# Selected passage
----
COURTESY OF BEN JACOBSEN VIA NORTHEAST COLLABORATIVE ARCHITECTS
You Can Now Live Inside America’s First Shopping Mall for $550 a Month
As more Americans turn to the internet to buy what they need, shopping malls across the country are closing their doors. But one historic mall has found a creative way to repurpose its former retail space: America’s first shopping mall, the Westminster Arcade in Providence, Rhode Island, has now been turned into micro lofts, offering people the chance to truly live inside a piece of history.
The Westminster Arcade opened in 1892, introducing the English-style indoor shopping experience to the United States. But in recent years, like so many other retail locations across the U.S., the mall had fallen on hard times. Despite undergoing a renovation, the space ultimately closed its doors in 2008 due to economic reasons.
----
Pointing data for text and elements:

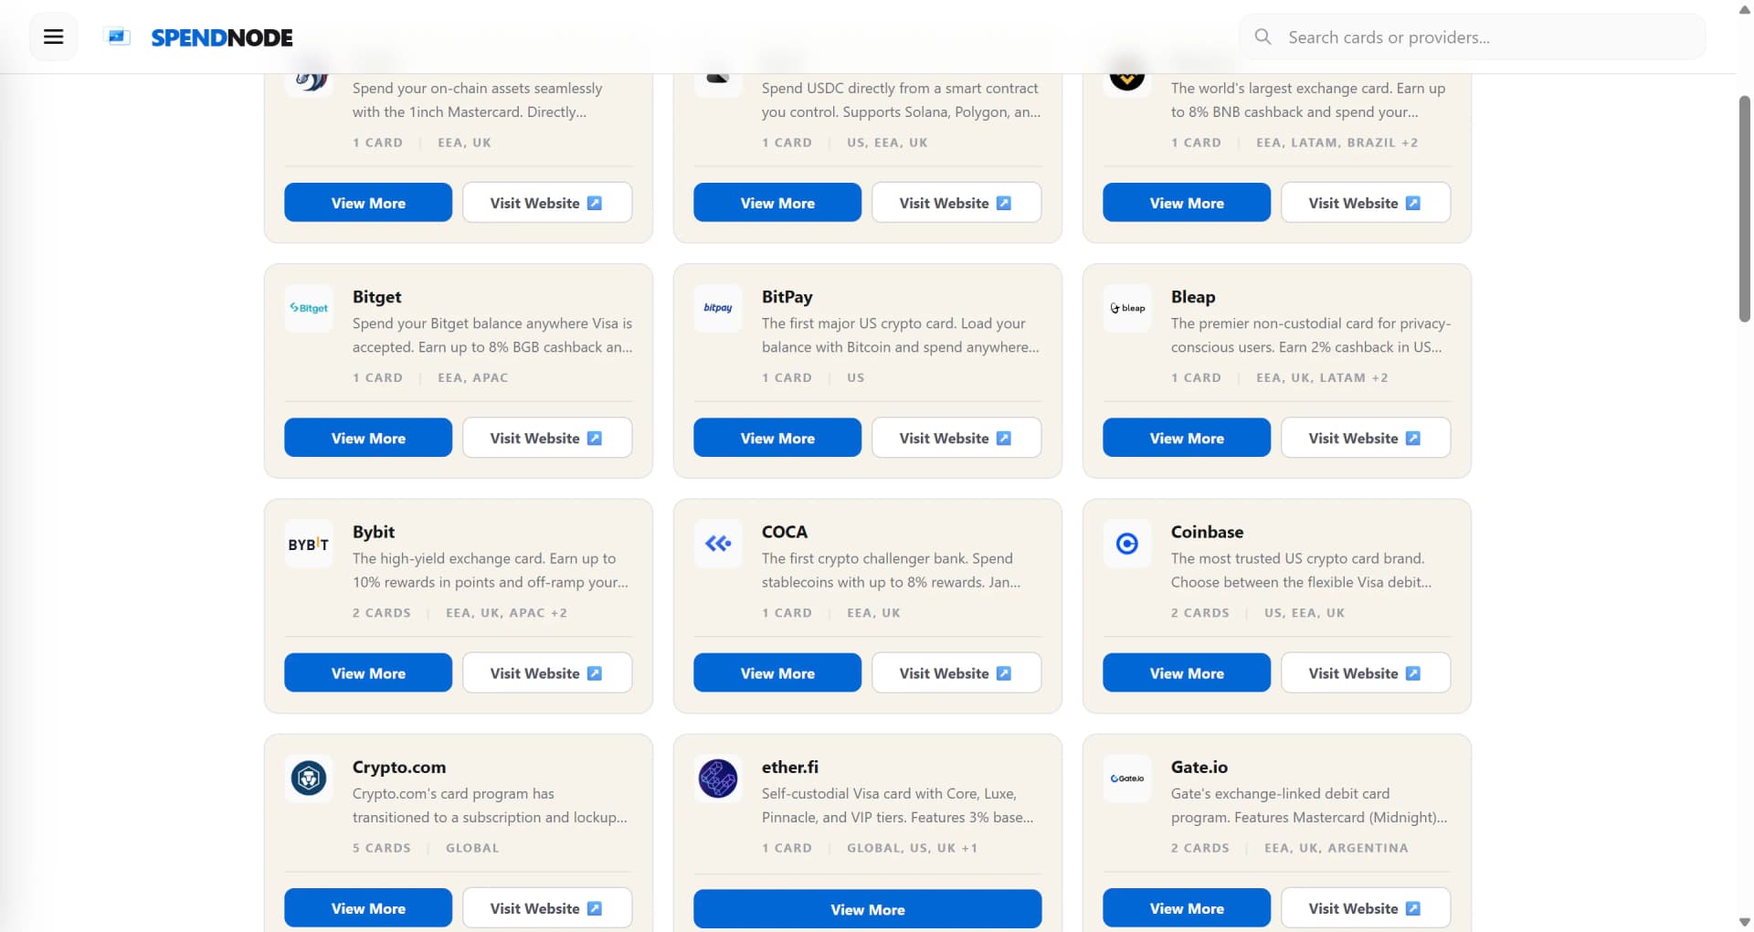Click the Crypto.com logo
Screen dimensions: 1754x932
pyautogui.click(x=308, y=778)
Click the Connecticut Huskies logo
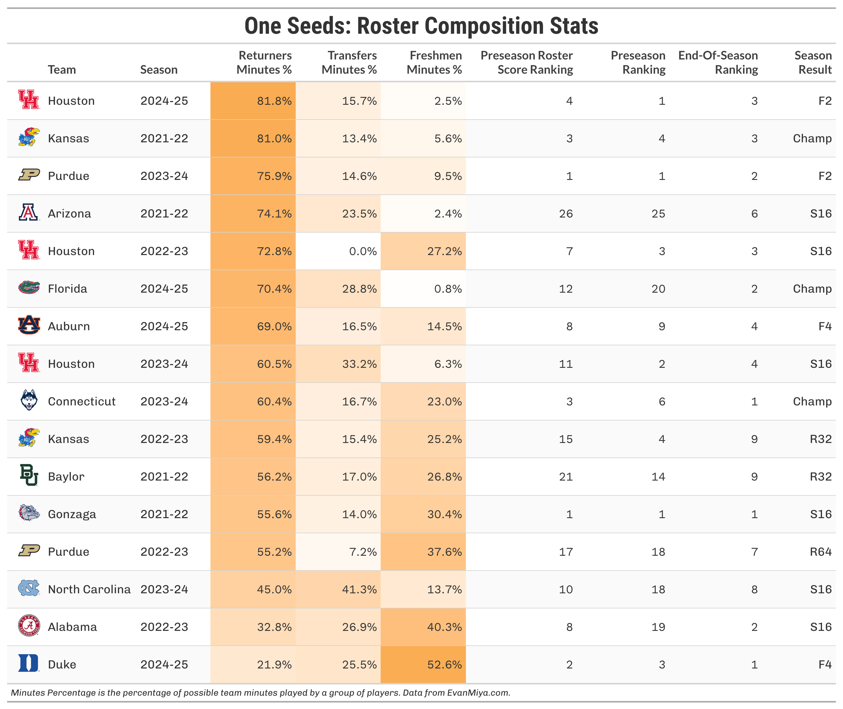This screenshot has height=709, width=843. click(29, 400)
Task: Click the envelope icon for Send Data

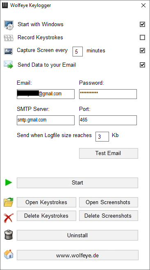Action: click(x=9, y=65)
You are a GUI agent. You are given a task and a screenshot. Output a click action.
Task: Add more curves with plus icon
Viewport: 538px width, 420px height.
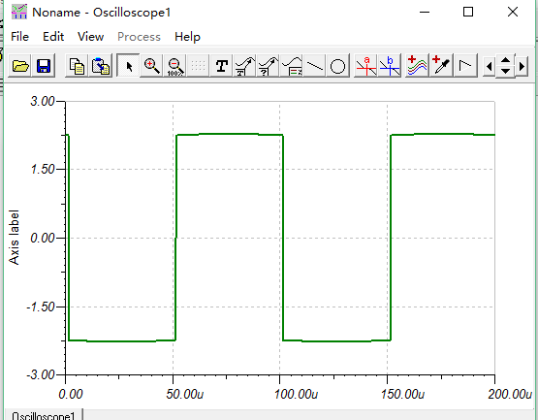(x=417, y=65)
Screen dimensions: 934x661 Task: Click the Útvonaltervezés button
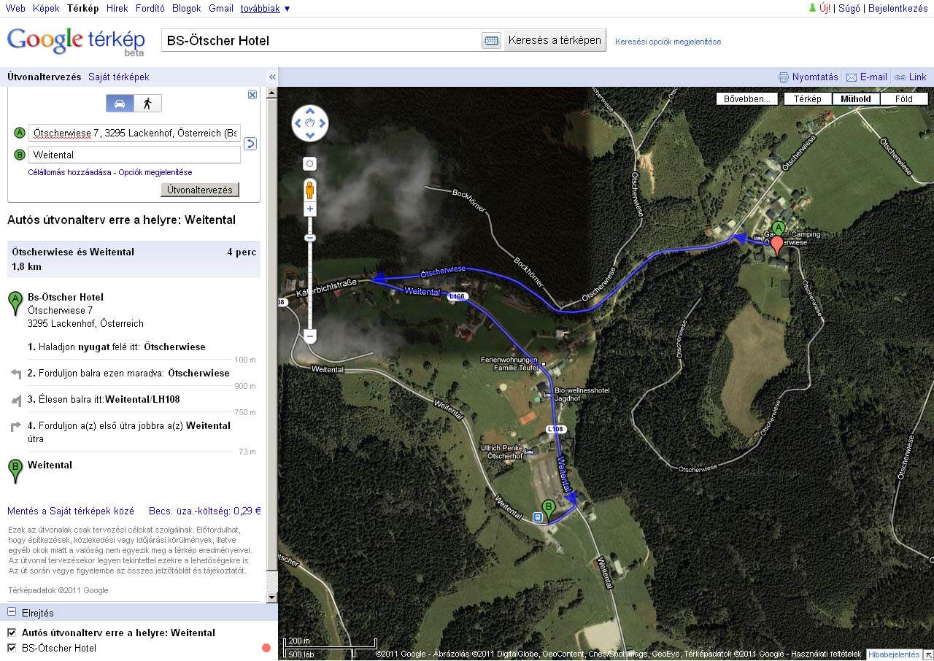199,190
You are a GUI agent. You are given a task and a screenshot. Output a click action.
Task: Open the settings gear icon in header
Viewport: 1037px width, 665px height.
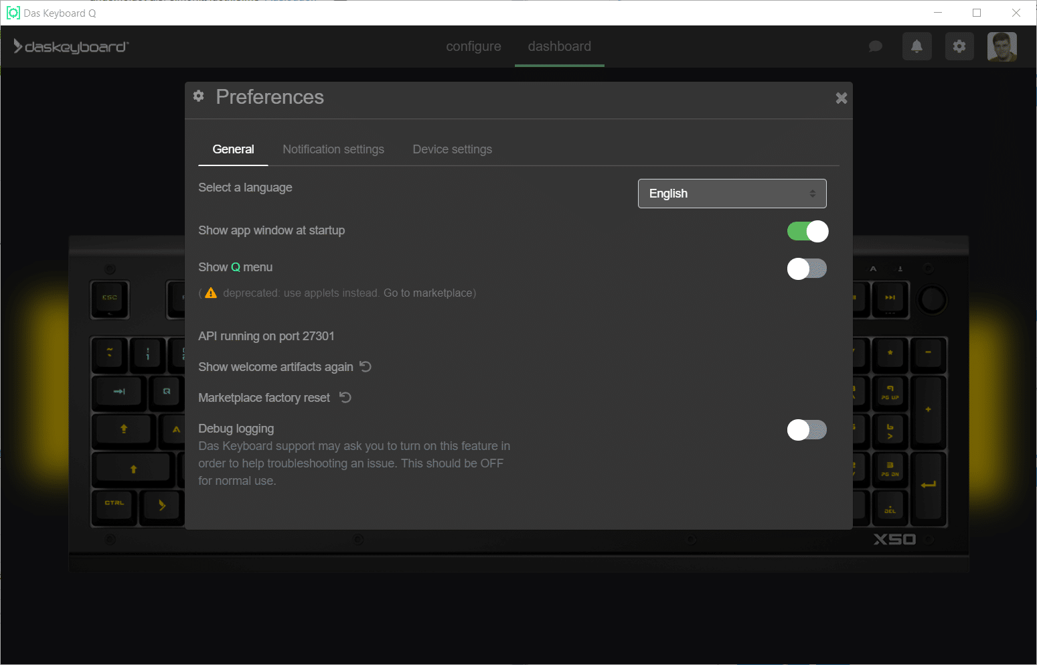click(x=959, y=46)
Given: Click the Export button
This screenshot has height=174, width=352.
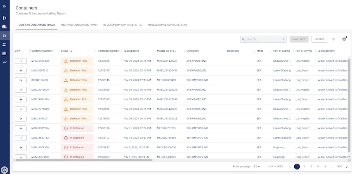Looking at the screenshot, I should point(319,39).
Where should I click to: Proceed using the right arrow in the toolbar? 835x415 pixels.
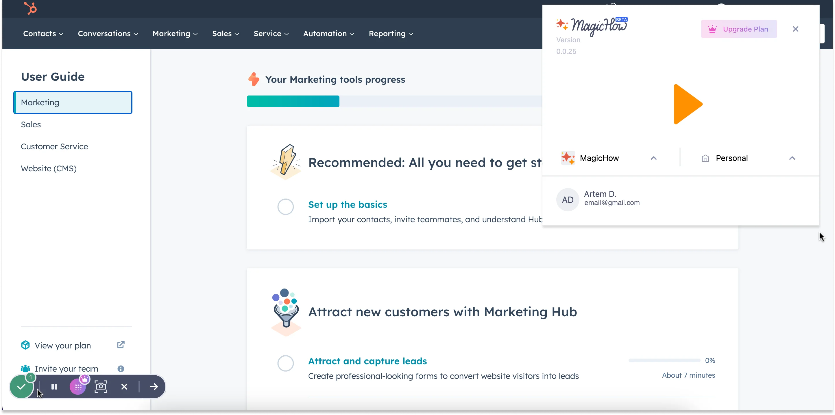[153, 386]
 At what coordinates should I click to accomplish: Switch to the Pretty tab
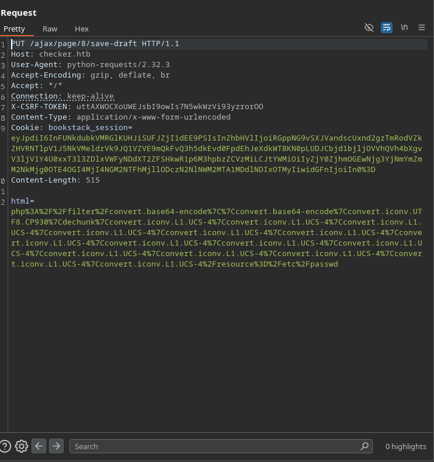(x=14, y=29)
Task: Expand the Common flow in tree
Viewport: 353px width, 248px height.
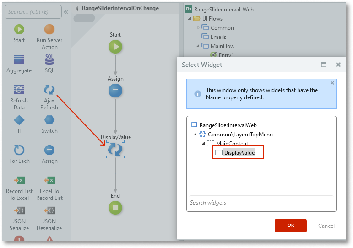Action: pyautogui.click(x=198, y=28)
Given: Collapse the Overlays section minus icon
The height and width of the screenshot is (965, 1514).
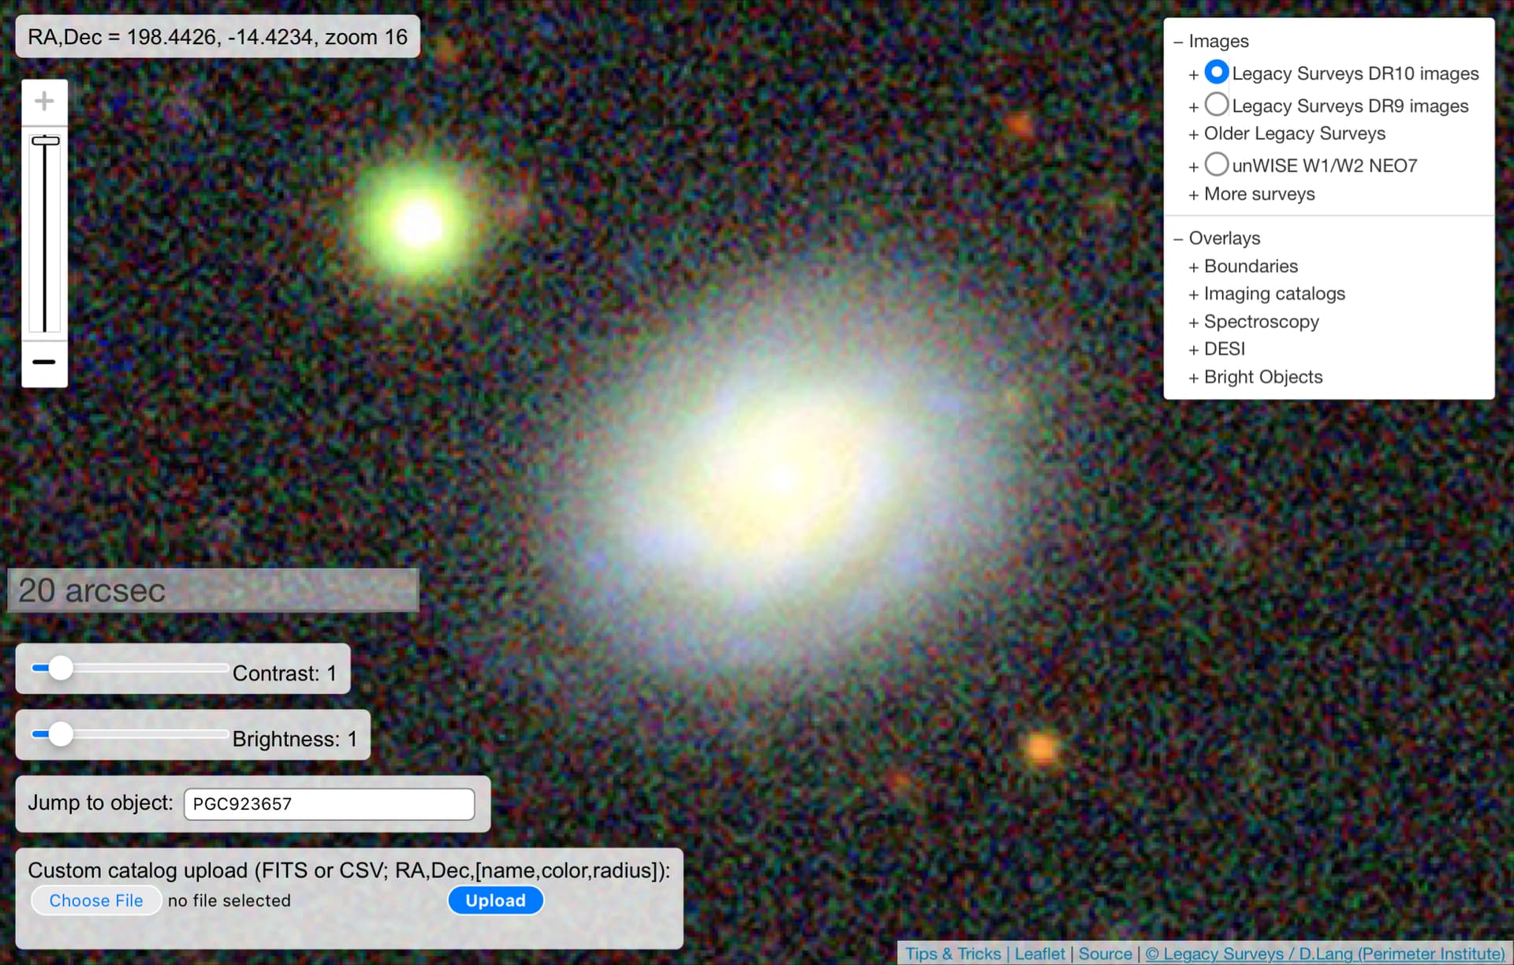Looking at the screenshot, I should pos(1178,239).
----
# What you need to do
- A) For each statement below, say yes or no according to the text about the Westminster Arcade above, and quote the words from that text that decide it. (i) The Westminster Arcade is in Providence, Rhode Island. (ii) The Westminster Arcade opened in 1908. (iii) The mall closed without ever being renovated.
- B) Please continue the text about the Westminster Arcade from its last sentence, in the same style.

# Outputs in order
- A)
(i) Yes: "the Westminster Arcade in Providence, Rhode Island"
(ii) No: "The Westminster Arcade opened in 1892"
(iii) No: "Despite undergoing a renovation, the space ultimately closed its doors in 2008 due to economic reasons."

- B)
But instead of being demolished, developers decided to give the mall a second life: Though the first floor is still being rented out as commercial space, the top two floors have been turned into micro apartments. The 38 units, which range in size from 225 to 300 square feet, are designed to accommodate the growing masses cramming into Rhode Island’s urban areas. So far, residents are generally young professionals who don’t have much stuff, and so don’t mind living in such cramped quarters. Rent starts at $550 a month, and there’s already a waiting list of those eager to move into the “cozy” spaces.
The Providence Arcade is nearly 2 centuries old, but when Evan Granoff bought it was considered one of the city’s most endangered properties. Realizing that the demand for commercial space would never match that for downtown housing, Granoff decided to convert the upper floors of the country’s first indoor mall into tiny loft apartments.
At just 225 square feet, the smallest units would have fallen below the city’s minimum size standard for apartments so Granoff decided to classify his micro-lofts as a rooming house. The Providence rooming house code allows for rooms as small as 80 square feet (single occupancy), as long as they don’t have a cooking facility.
Fortunately, for Granoff and tenants, a microwave is not considered a cooking device. The tiniest units rent for $550 per month, almost half the city average, and all of them rented out almost immediately (there’s now a waiting list). Many of the tenants don’t spend a lot of time at home.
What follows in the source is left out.